● **Instructions for the task**
The lines from the one holding "Open the Get email (V2) ellipsis menu" through the end of the records below are to be written out exactly, and nothing else; pictures are to be left out.

● **Data shown**
Content starts

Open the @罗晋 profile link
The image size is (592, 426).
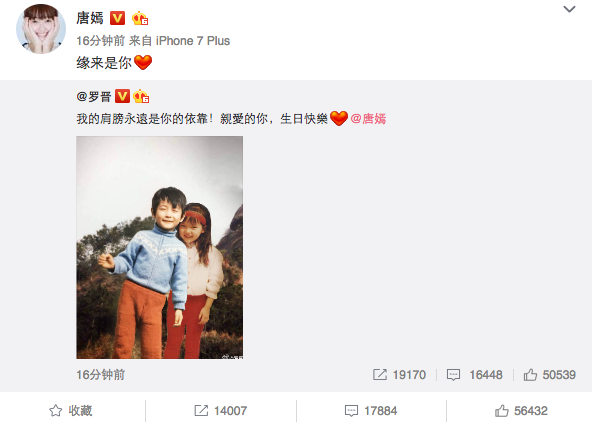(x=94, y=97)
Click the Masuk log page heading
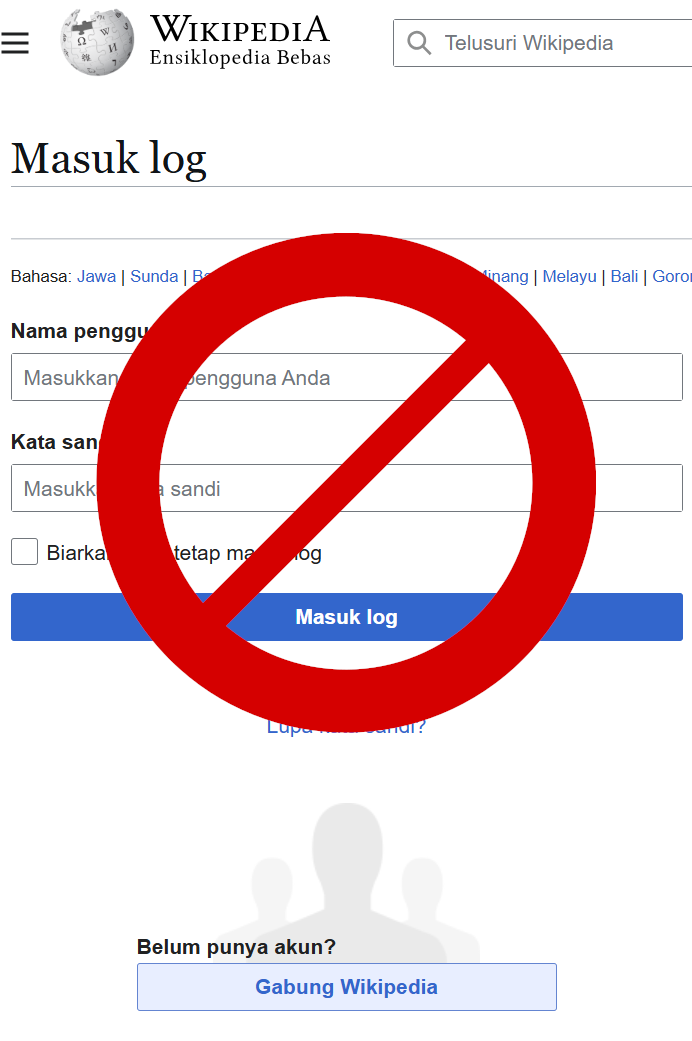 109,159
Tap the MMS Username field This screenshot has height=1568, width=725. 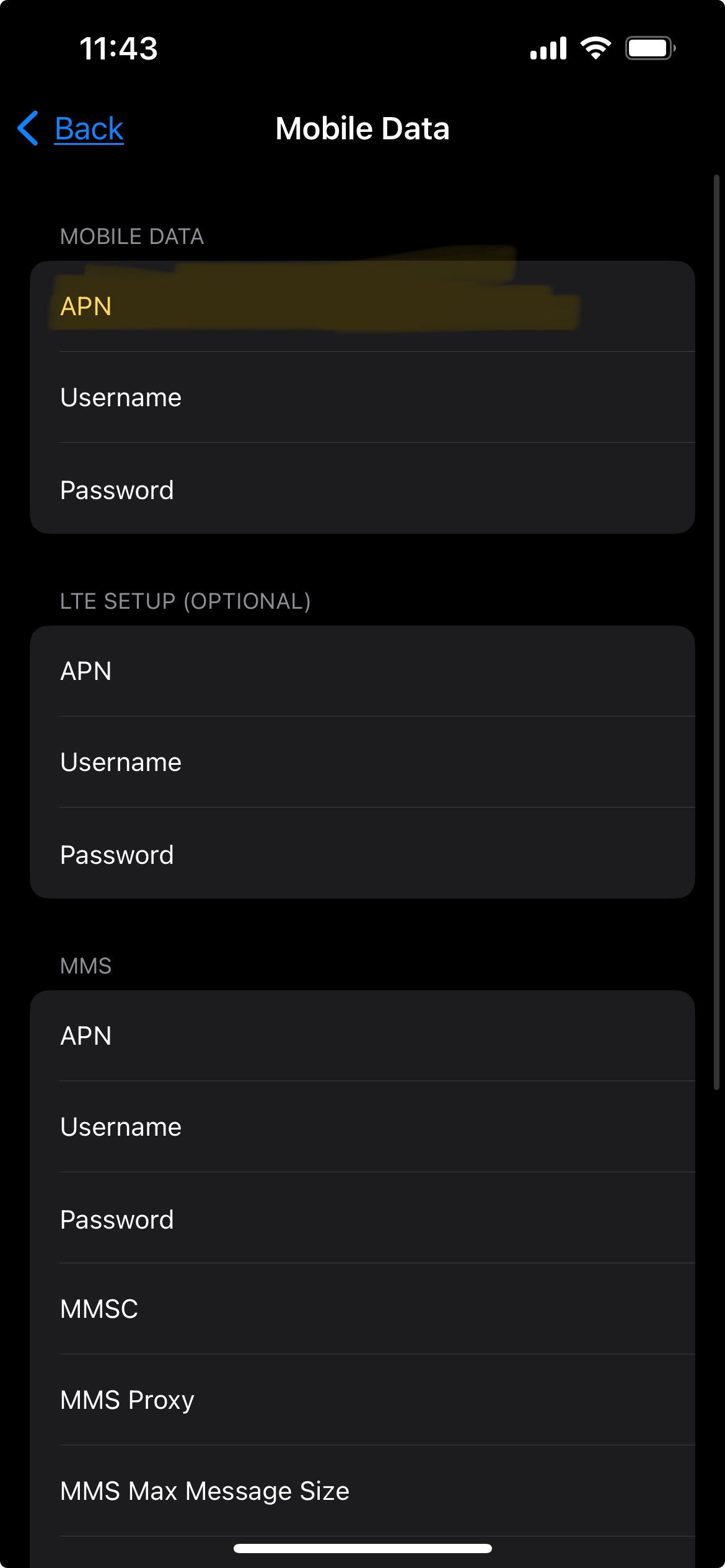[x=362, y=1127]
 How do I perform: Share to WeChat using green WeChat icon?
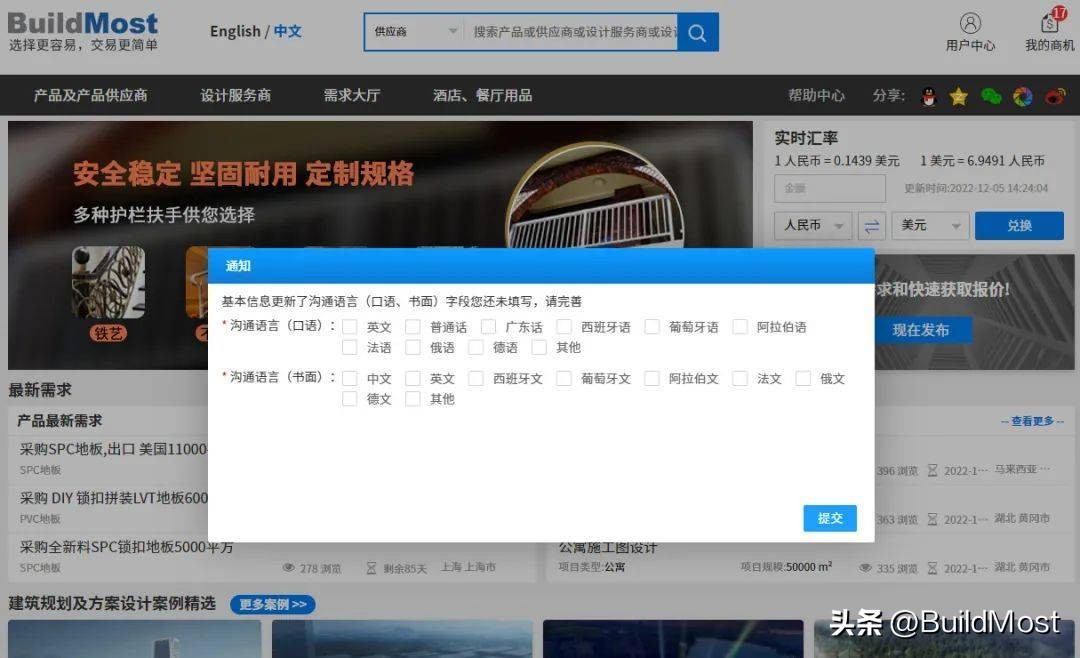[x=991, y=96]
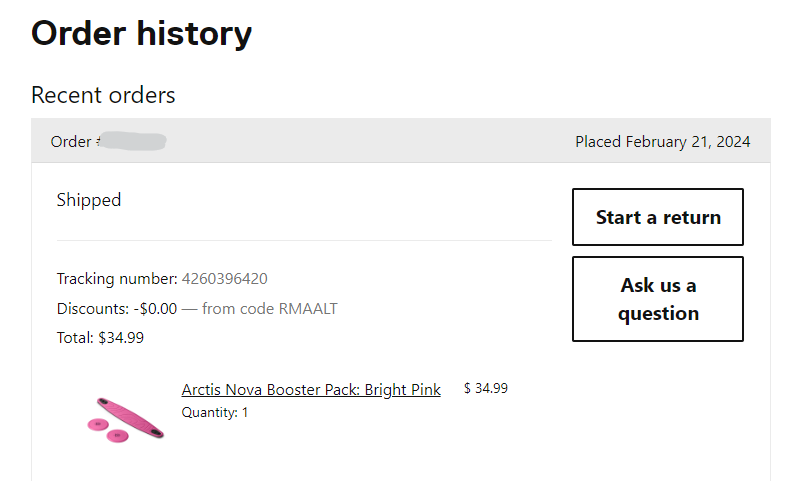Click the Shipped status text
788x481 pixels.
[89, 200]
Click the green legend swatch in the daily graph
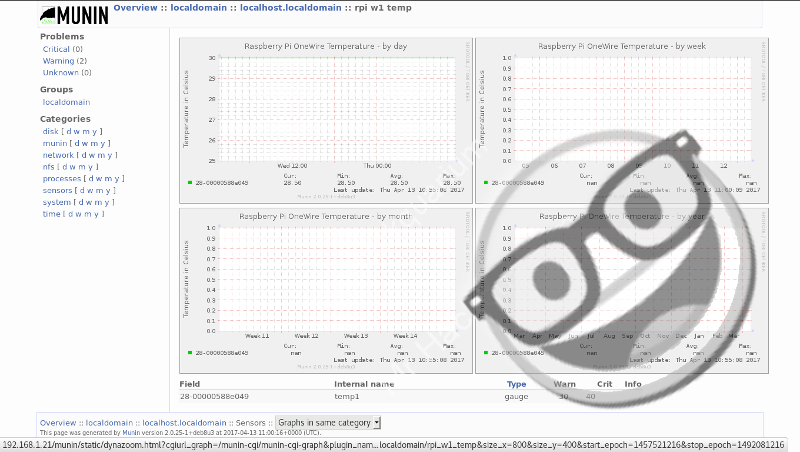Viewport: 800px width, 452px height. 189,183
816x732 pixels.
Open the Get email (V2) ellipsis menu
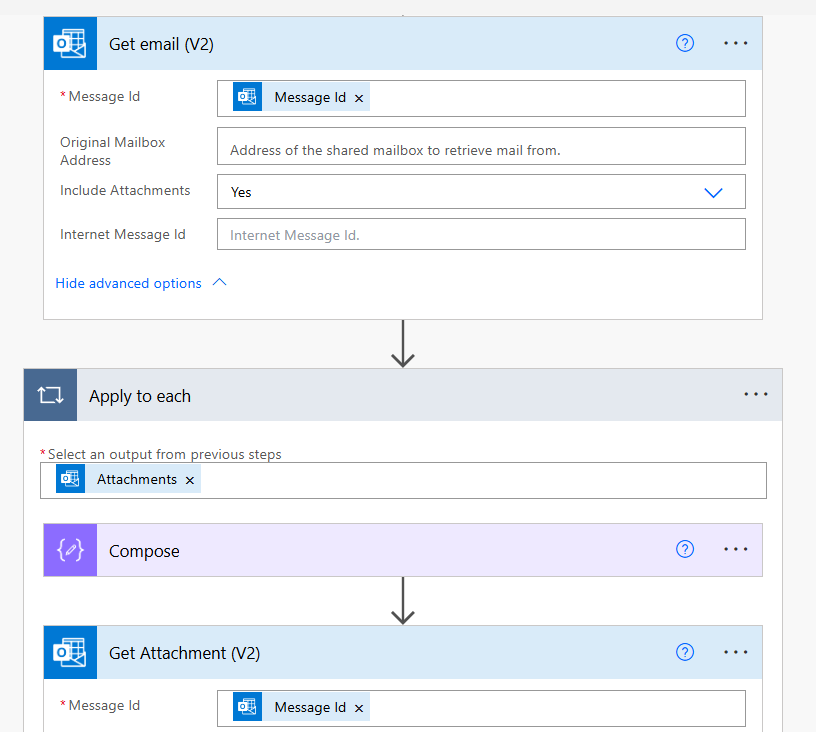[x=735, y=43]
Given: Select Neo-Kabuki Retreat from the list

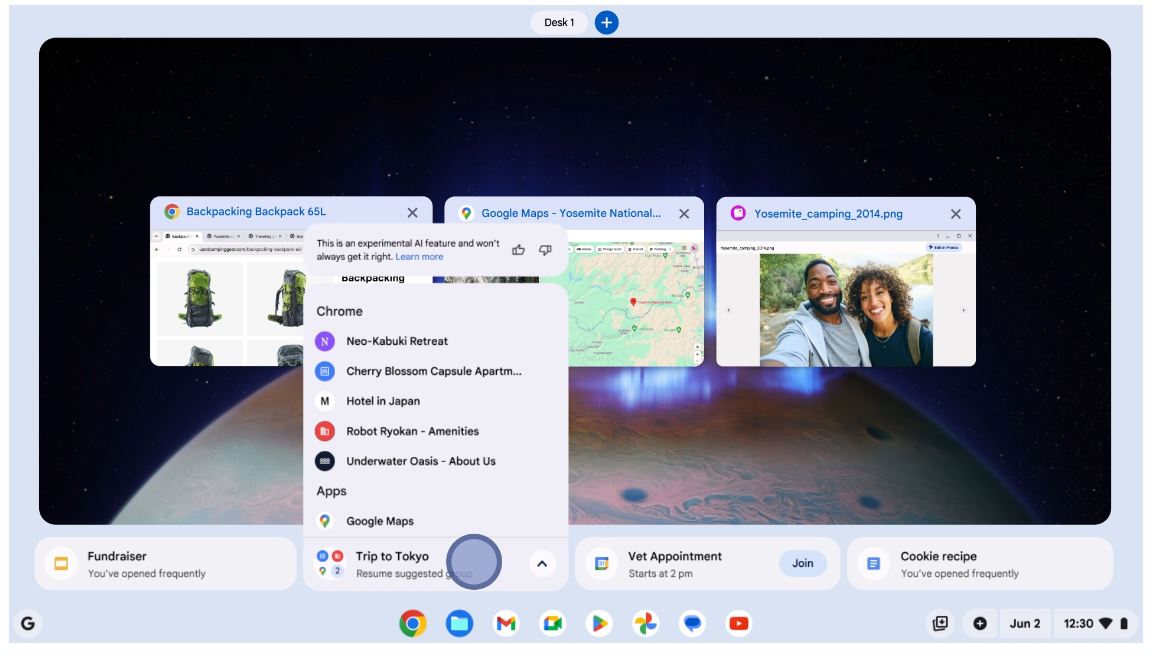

Content ends

● **Response**
Open the Get email (V2) ellipsis menu
[x=735, y=43]
Given: Select Neo-Kabuki Retreat from the list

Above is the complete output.